A Paris, la direction du mouvement affiche son optimisme. « La dynamique nationale nous avantage. D’un côté comme de l’autre, on peut sortir gagnant », sourit un conseiller. « Soit on obtient des mairies, soit on obtient des conseillers municipaux; cela crée des élus et des cadres et constitue une étape vers la victoire à l’échelle communale », ajoute-t-on. La sénatrice centriste de l’Yonne, Dominique Vérien, préfère toutefois la prudence: « Ils peuvent décrocher un ou deux villages dans le département », avance-t-elle. « La meilleure défense, c’est de laisser travailler des candidats sérieux et de les réélire ensuite. »

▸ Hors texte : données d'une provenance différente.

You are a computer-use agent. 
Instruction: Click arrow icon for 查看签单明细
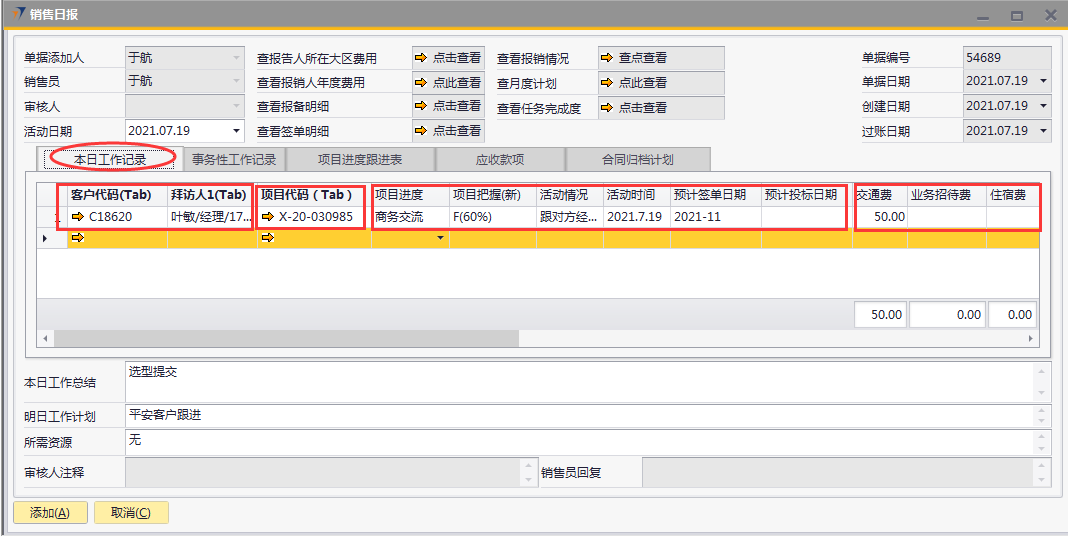422,131
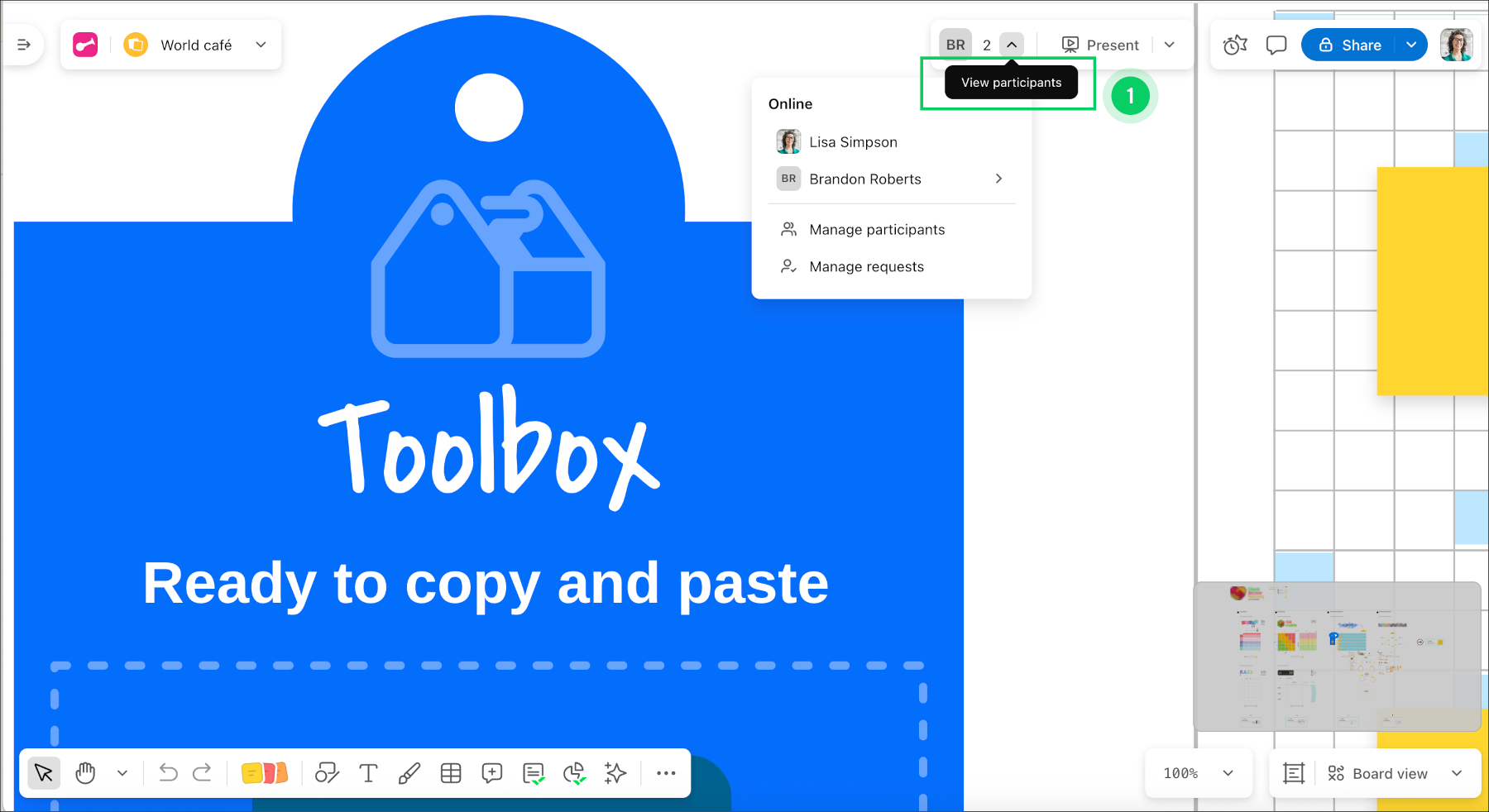Expand the World café board dropdown
The width and height of the screenshot is (1489, 812).
pyautogui.click(x=261, y=45)
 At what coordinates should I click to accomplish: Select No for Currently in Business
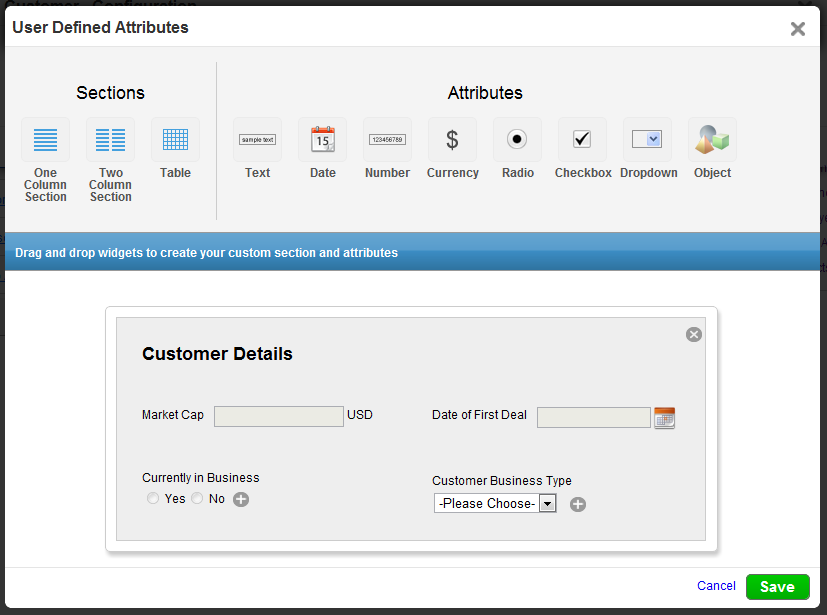197,498
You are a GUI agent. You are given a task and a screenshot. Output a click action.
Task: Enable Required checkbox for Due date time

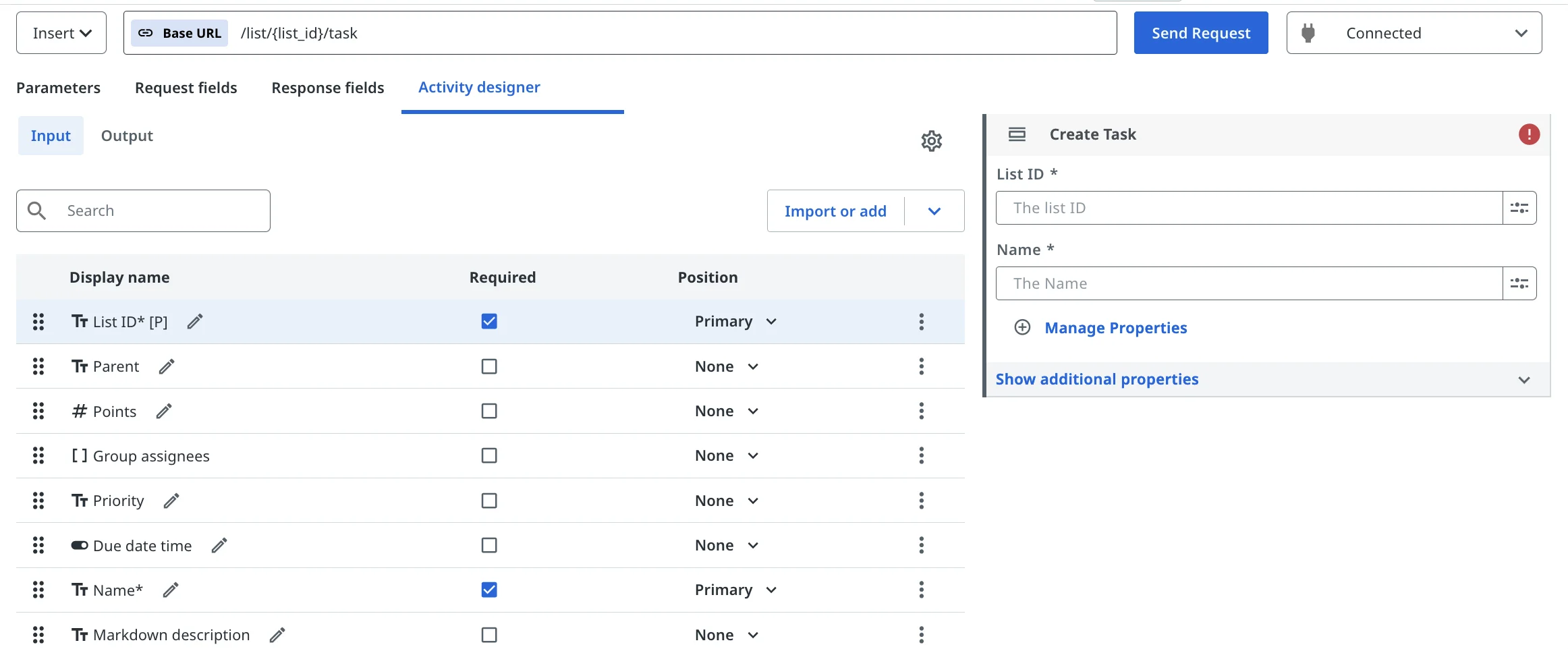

Ces enjeux nationaux ont pu engendrer des tensions sur le terrain. Dans le paisible Michery, la campagne s’est parfois durcie, y compris sur les réseaux sociaux, où les deux listes se menacent mutuellement de recours en justice. Un climat qui dérange même certains partisans. « Je vote RN aux législatives, mais pour la commune, il n’est pas bon de se cacher derrière un parti », souffle Marc, jardinier, en sortant du café.